+++ Records for the task +++

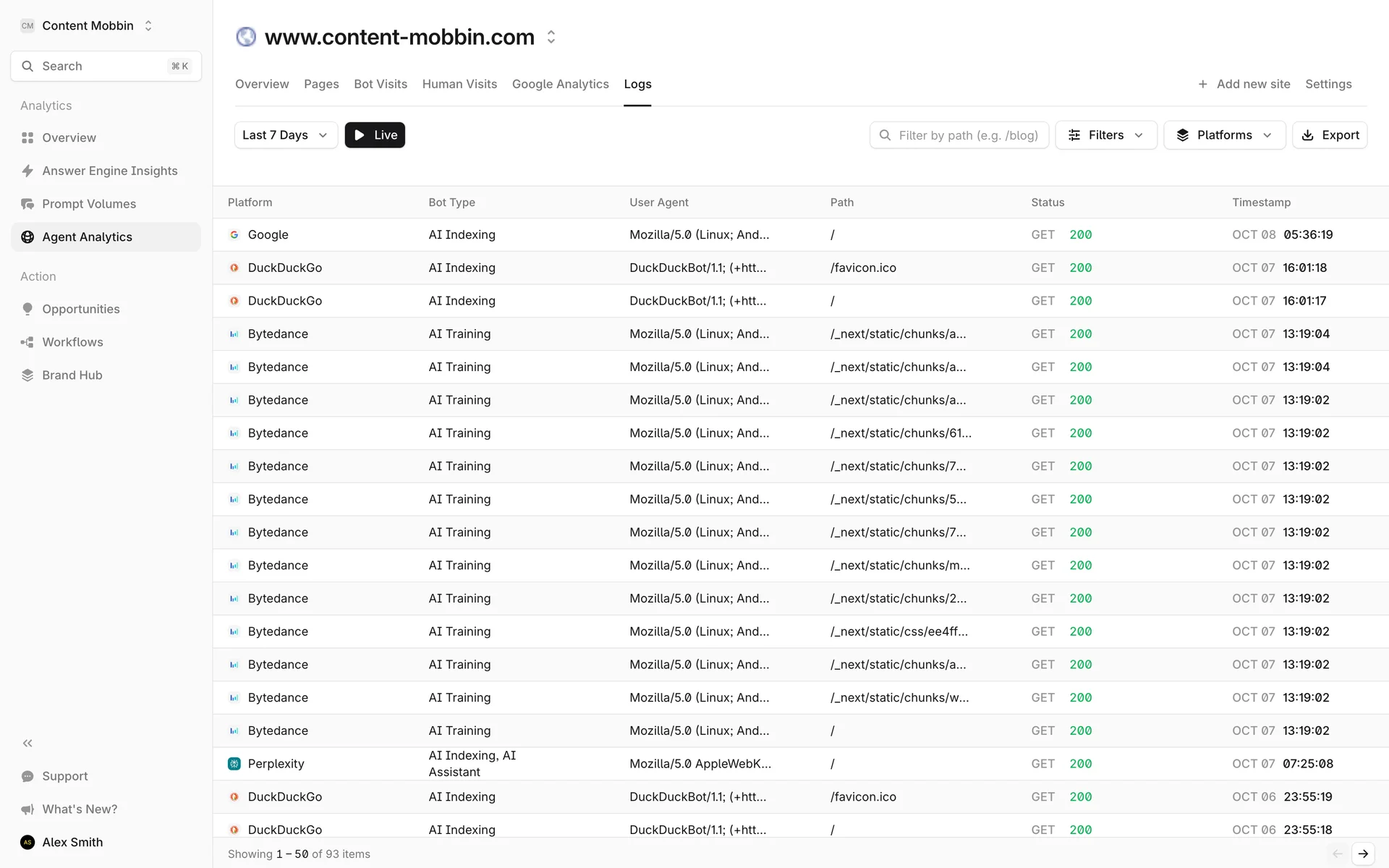The image size is (1389, 868).
Task: Open What's New announcements
Action: pyautogui.click(x=79, y=809)
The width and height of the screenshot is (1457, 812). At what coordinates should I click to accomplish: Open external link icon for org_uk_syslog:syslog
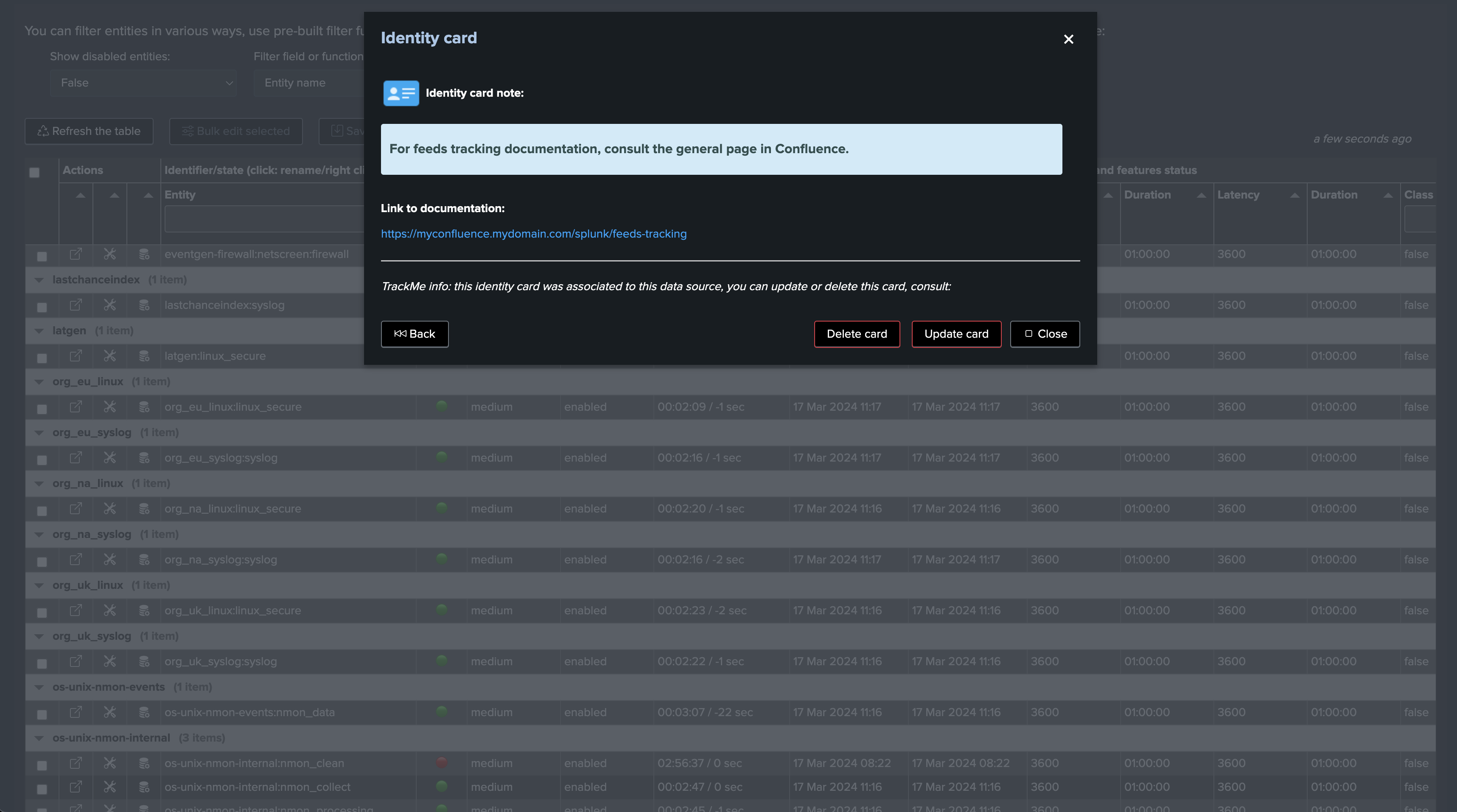pyautogui.click(x=76, y=661)
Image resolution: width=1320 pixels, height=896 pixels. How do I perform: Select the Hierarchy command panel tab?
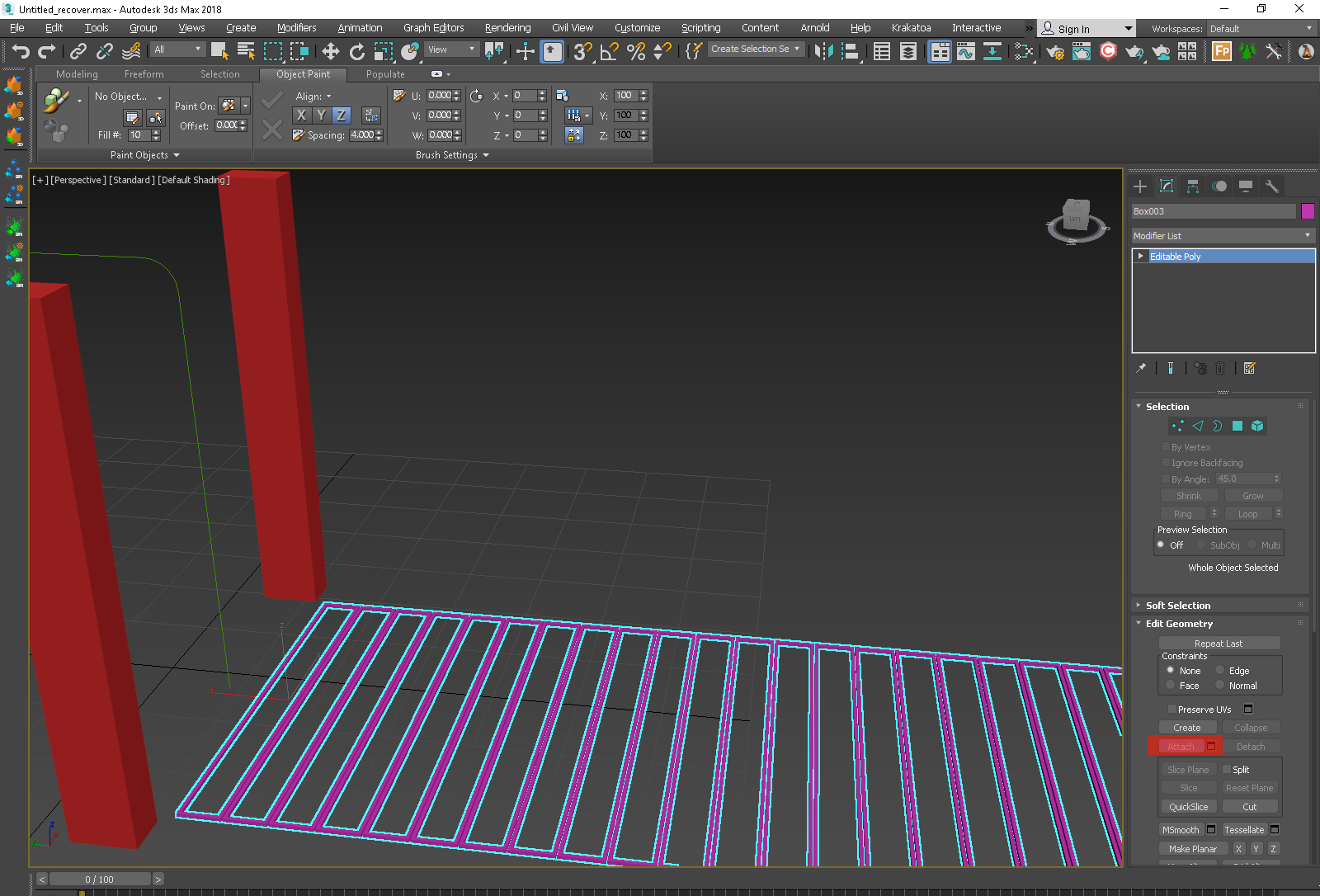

+++

| What is needed |
Transcribe the lines that run from the line bearing "The width and" through the last line of the data. Keep the wording exact and leave out every picture.

| Exercise result |
The width and height of the screenshot is (1457, 812). At what coordinates should I click to accomplish: Open external link icon for org_uk_syslog:syslog
pyautogui.click(x=76, y=661)
Image resolution: width=1320 pixels, height=896 pixels. How do I perform: Select the Hierarchy command panel tab?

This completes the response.